How Does a Doctor Break Your Water? | Fit Pregnancy

How Does a Doctor Break Your Water?

Ever wondered what really happens during the common delivery technique of 'breaking the water'? It's no dumb question and our resident labor nurse has the answer.

How Does a Doctor Break Your Water?

One reader had a great question about a really common delivery technique. When her sister had a baby, the doctor broke her water bag before delivery and she wondered, "How do they break the water?" I've had hundreds of patients ask the same thing.

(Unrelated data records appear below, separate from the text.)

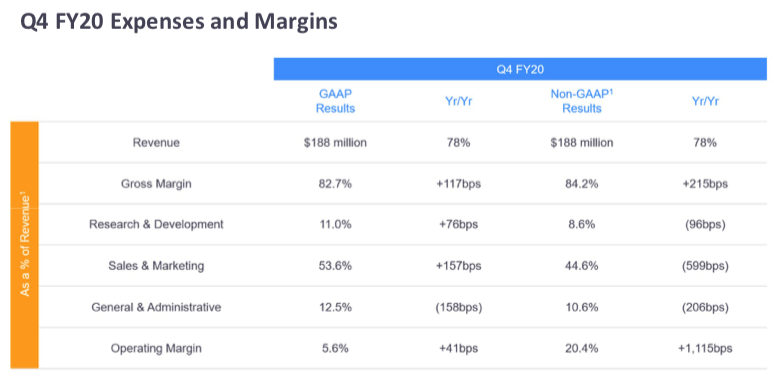
Task: Click the Revenue row label
Action: [156, 143]
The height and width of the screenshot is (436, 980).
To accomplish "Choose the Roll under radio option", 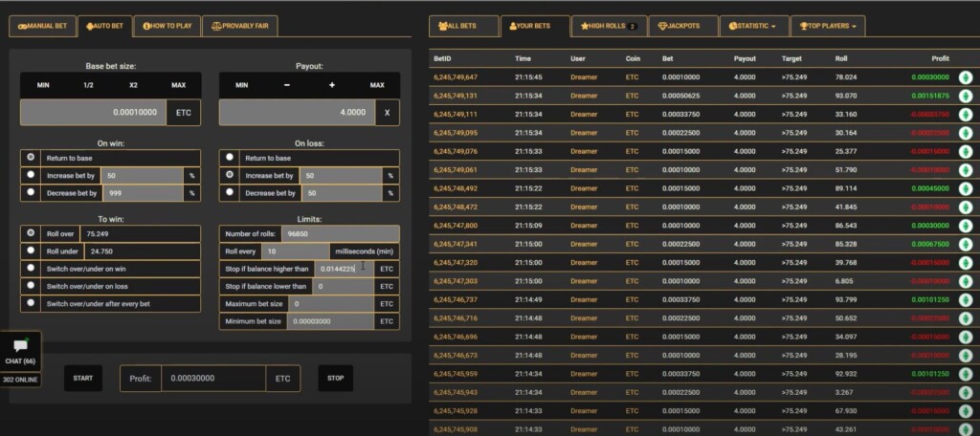I will click(32, 251).

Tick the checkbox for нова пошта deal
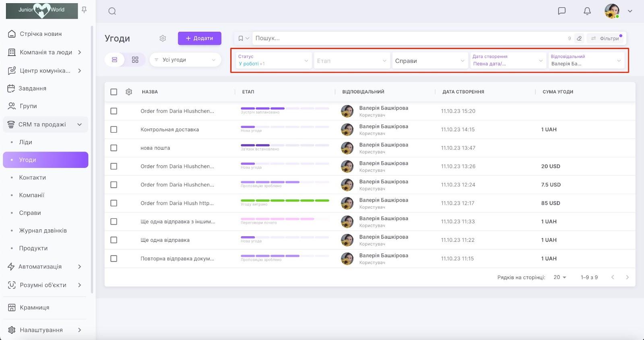click(x=114, y=148)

"Breaking the water" means the doctor or midwife makes a hole in the amniotic membrane that surrounds the baby. It's inside the uterus and the doctor/midwife reaches through the vagina and cervix to get to it. Here's the technique: We ask our patient to double up her knees and let them flop apart. Then, of course, we tell her to "relax." Funny, right? With a sterile glove on one hand, we put some lubricant on our index and middle fingers. We reach into the vagina until we find the inside edges of the cervix. If the cervix is opened enough that we can get a couple fingers through it, there's a good chance we can feel the amniotic membrane. It feels kind of like a wet, slippery balloon filled with water. We also feel carefully to make sure baby's head is down and well applied to the cervix to minimize the risk of the umbilical cord slipping through. That causes a whole lot of trouble.

If everything feels "right" the doctor/midwife then uses their other hand to slide an amnio-hook into the cervix. It looks just like a long, flat crochet hook. It's not sharp and won't hurt you or the baby. Once the hook is in there, it's just a matter of snagging a hole. Then—gush—out flows the water; sometimes a lot and sometimes very little. We make sure there are lots of towels and waterproof pads under Mom's butt to catch the flood. We check the color of the fluid to make sure it's clear of meconium (baby poop) or blood and that's it. The water's broken. It's generally a quick procedure and no more uncomfortable than a regular vaginal exam—no great treat but usually, no great trauma either.